There is a section in the KB, about the middle of Part 2, which deals with this:

Do I wait for long-term capital gains? My results are for my entire portfolio, which includes various accounts, some taxable, some not.

Most positions I’d exit short-term would be losses or small gains. If a stock was really doing well I’d be more likely to add to it. If, for some reason, like a major change in the fortunes of a company, I had to get out of a position with a significant gain, I would do it in all my accounts, taxable or not.

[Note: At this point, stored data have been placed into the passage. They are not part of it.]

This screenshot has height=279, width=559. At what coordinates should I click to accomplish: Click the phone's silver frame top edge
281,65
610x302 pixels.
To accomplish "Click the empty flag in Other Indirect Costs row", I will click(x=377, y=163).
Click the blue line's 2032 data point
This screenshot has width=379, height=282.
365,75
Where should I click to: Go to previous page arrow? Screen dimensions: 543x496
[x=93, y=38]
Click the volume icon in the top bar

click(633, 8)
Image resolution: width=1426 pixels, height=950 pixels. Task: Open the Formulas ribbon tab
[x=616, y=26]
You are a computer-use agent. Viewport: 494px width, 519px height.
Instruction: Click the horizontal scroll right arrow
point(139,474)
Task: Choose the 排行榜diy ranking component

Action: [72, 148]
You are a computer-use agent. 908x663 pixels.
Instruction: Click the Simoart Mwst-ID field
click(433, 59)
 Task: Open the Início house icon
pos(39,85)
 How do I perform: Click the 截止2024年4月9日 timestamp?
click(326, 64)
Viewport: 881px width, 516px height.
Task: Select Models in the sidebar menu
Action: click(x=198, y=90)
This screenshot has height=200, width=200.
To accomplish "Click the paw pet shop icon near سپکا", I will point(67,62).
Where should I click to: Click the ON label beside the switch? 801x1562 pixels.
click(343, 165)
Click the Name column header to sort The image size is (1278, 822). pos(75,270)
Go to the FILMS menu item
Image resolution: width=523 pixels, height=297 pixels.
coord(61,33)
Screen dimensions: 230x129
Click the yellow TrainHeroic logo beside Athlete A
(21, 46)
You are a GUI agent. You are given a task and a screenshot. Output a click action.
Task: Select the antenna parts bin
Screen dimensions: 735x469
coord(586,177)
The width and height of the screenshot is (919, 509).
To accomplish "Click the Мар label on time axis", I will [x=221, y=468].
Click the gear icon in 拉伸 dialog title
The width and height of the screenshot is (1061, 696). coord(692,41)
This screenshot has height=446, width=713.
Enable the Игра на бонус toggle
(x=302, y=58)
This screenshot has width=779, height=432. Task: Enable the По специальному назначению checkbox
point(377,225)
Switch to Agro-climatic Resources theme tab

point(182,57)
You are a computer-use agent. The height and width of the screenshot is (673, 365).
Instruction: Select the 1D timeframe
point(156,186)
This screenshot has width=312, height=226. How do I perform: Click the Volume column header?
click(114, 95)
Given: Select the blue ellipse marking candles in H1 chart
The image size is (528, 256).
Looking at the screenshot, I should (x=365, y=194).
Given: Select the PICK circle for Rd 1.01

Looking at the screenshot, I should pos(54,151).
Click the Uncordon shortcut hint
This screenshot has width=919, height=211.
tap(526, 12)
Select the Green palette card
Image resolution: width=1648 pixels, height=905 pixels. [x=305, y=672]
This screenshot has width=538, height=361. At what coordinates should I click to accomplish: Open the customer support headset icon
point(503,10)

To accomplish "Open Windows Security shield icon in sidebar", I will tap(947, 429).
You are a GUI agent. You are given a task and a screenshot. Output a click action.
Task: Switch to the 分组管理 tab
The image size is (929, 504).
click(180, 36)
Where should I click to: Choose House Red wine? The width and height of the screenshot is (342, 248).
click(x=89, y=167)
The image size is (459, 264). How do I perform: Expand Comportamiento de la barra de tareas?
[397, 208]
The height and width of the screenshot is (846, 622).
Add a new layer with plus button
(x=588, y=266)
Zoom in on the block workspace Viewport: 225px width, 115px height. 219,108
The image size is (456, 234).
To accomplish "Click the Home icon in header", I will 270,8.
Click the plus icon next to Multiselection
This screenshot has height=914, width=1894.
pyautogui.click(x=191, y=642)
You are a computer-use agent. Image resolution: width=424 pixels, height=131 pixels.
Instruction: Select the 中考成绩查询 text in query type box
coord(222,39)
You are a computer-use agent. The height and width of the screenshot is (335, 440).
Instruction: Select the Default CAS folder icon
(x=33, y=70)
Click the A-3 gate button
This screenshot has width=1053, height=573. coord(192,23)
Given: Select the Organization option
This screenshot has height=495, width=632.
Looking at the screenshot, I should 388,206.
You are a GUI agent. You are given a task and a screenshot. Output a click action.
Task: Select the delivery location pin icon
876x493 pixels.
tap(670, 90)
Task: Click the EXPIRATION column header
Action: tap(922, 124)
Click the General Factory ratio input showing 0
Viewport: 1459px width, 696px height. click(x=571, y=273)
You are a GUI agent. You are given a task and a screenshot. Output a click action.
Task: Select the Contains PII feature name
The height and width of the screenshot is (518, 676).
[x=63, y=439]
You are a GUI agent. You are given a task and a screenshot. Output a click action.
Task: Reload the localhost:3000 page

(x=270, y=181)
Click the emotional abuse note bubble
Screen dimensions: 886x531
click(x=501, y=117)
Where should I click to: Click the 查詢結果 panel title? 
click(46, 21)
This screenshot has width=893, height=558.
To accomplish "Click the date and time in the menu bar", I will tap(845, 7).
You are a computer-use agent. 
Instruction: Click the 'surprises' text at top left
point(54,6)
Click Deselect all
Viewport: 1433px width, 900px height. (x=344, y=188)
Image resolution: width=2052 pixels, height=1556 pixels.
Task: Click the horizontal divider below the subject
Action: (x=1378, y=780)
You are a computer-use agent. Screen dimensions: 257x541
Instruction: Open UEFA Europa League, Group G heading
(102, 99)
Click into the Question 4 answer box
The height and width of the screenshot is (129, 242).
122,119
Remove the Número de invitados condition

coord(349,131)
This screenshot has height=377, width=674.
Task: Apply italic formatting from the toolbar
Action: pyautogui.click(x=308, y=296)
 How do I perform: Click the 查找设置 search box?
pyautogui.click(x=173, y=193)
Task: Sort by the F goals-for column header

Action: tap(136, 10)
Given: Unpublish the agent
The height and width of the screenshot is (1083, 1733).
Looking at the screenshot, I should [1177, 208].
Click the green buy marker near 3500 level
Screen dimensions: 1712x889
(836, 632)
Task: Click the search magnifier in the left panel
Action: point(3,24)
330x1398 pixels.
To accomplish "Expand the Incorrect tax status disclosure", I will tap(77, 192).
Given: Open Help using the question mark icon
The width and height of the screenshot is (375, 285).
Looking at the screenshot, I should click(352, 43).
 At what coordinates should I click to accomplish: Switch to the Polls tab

Normally, to get to be a big gain it would mean I’ve held it for a year at least. It would be rare that I would be selling out of a stock with a significant short-term gain. So let’s say I do sell $120 worth of stock on which I have a $20 short-term profit. The key is that the tax is not on the whole $120, it’s just on the $20 profit. The difference in the short-term tax on that $20 profit and the long-term tax might be about $4.00. Should I risk the entire $120, keeping it in a stock I’m worried about, because I’m worried about $4 in taxes? When the stock could easily drop more than that $4 in a few days? When I could redeploy the money in something I prefer? I don’t think so.

Incidentally, earlier today I was doing some calculations just to get a feel for the drag that taxes create due to turnover. As an example, if you had an investment growing at 10% annually and did not liquidate until the end of 20 years, you’d end up with about 5.5x what you started with (assuming 20% tax on the gains). If you liquidated at the end of each year and bought something new, to reach the same final performance would require annual gains of about 11.5%.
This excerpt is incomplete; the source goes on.